Aw, man! Did you know it’s First Comic Week! (at least unofficially)? Neat.
Now, I was pretty darn nerdy by the time I got my first comic, so I can’t say that it’s what ‘did me in’, so to speak. It was for graduating 6th grade and they were from my brother, a good 13 years older than me. I still have all the books bagged, boarded and boxed somewhere, a selection of Spider-Mans (including the disco Peter Parker issue), some Uncanny X-Mens and only one of them blew me away. Reaching into the shoebox, the one second to the last was Uncanny X-Men #152.

My tiny little 7th grader jaw dropped at the two half-naked women wrestling in the sky on the cover. My mother let my brother pick this book up or was I getting the wrong box? I mean, the guy in the wheelchair looks to be having a heartattack and I didn’t blame him! What was I getting into? Were these really ‘boys’ books’?
And then… like a beacon of shining hope, like a gift from angels above, I picked that one up, set it outside the box and found one of my mst treasured books to date: Gold Key’s Star Trek #41.

A huge Trekkie, this was like mana from heaven as I’d collected tons of paperback pocket books of the adventures of the Enterprise and had run dry in my supply. The very idea of Star Trek comic books was opening a whole new door to me, one that made me step foot in my first comic shop and I’ve never looked back.
I eventually read that issue of Uncanny X-Men instead of making faces at it’s leggy cover and came to know and love Storm as one kick ass lady (no matter her fashion choices).
X-Men #24 was my first non-Trek book, purchased off the shelves at the store I’m proud to work at now. I’m still a huge fan of the X-Men (a fact that causes me great distress some days, trust me) while Star Trek fandom is on the decline. Gene Roddenberry’s idea of a future utopia just wasn’t ‘real’ enough for modern audiences, so they got darker, got lost, and lost viewers. Comics these days also seem to be taking on that ‘we need to be more real attitude, hopefully for a better effect.

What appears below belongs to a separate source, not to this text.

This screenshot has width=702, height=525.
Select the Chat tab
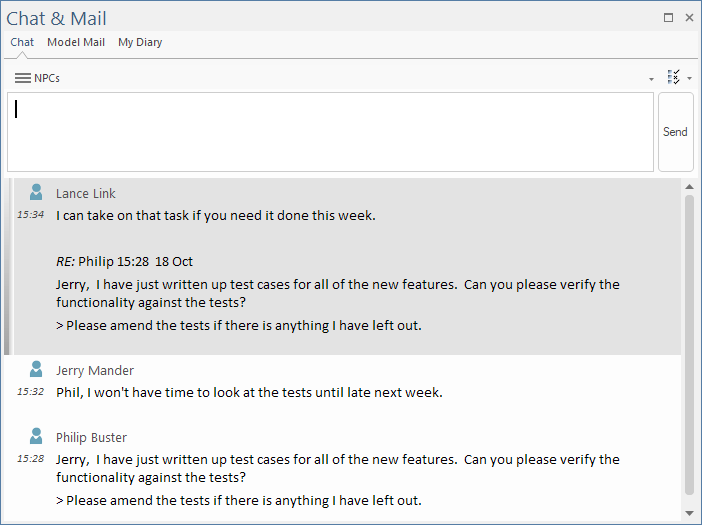[x=22, y=43]
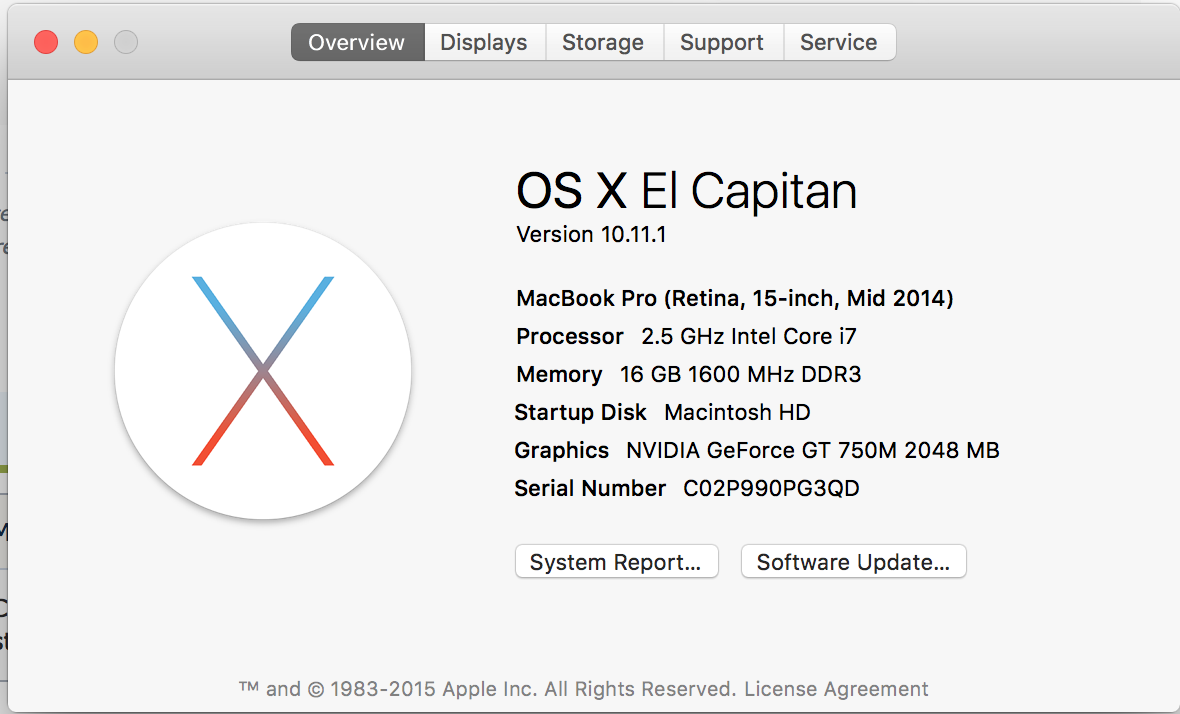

Or will I be looking at a box of comics somewhere down the road and be starstruck by something entirely different than the industry provides?
One Comment
Neat! I’ve seen a lot of “First Comic Week” stuff, but not a lot mentions the old, old school. My first comic may have been the Gold Key Star Trek #27. Still one of the better Gold Key ones, check it out if you see the reprint!